技術的には、PBKDF2の入力データは以下のようになります:

  • password – バイトの配列 / 文字列、例: "p@$Sw0rD~3" (8-10文字の最小長が推奨)
  • salt – 安全に生成されたランダムなバイト、例: "df1f2d3f4d77ac66e9c5a6c3d8f921b6" (最小64ビット、128ビットが推奨)
  • iterations-count、例: 1024回の反復
  • HMACを計算するためのhash-function、例: SHA256
  • 出力用のderived-key-len、例: 32バイト (256ビット)

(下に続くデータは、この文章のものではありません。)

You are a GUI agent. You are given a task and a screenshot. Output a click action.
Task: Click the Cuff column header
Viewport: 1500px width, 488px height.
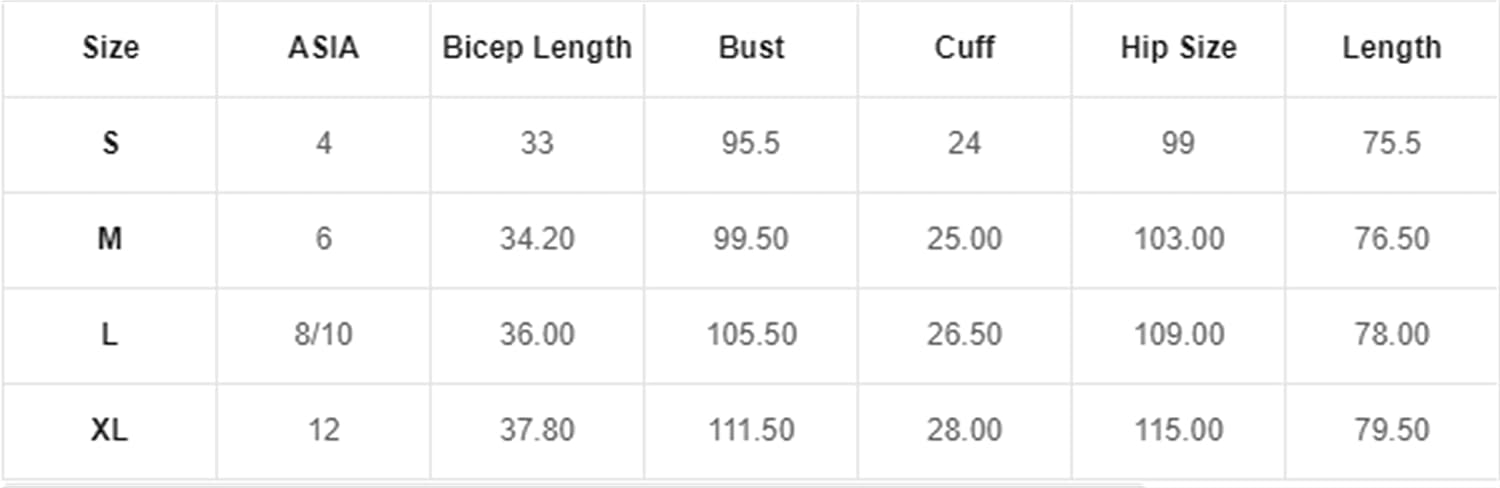[964, 48]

出力データは、要求された長さの導出された鍵です (例: 256ビット)。

PBKDF2は、イテレーション数を設定することができ、それによって鍵を導出するために必要な時間を設定することができます。

  • 鍵の導出が遅いとは、ログイン時間が長いこと / 復号が遅いこと / などを意味し、パスワードクラック攻撃に対する高い耐性を持つことを意味します。
  • 鍵の導出が速いとは、ログイン時間が短いこと / 復号が速いこと / などを意味し、パスワードクラック攻撃に対する低い耐性を持つことを意味します。
  • PBKDF2 は GPU攻撃(ビデオカードを使用した並列パスワードクラック)や ASIC攻撃(専用のパスワードクラックハードウェア)に耐性がないです。これがより現代的なKDF関数の背後にある主な動機です。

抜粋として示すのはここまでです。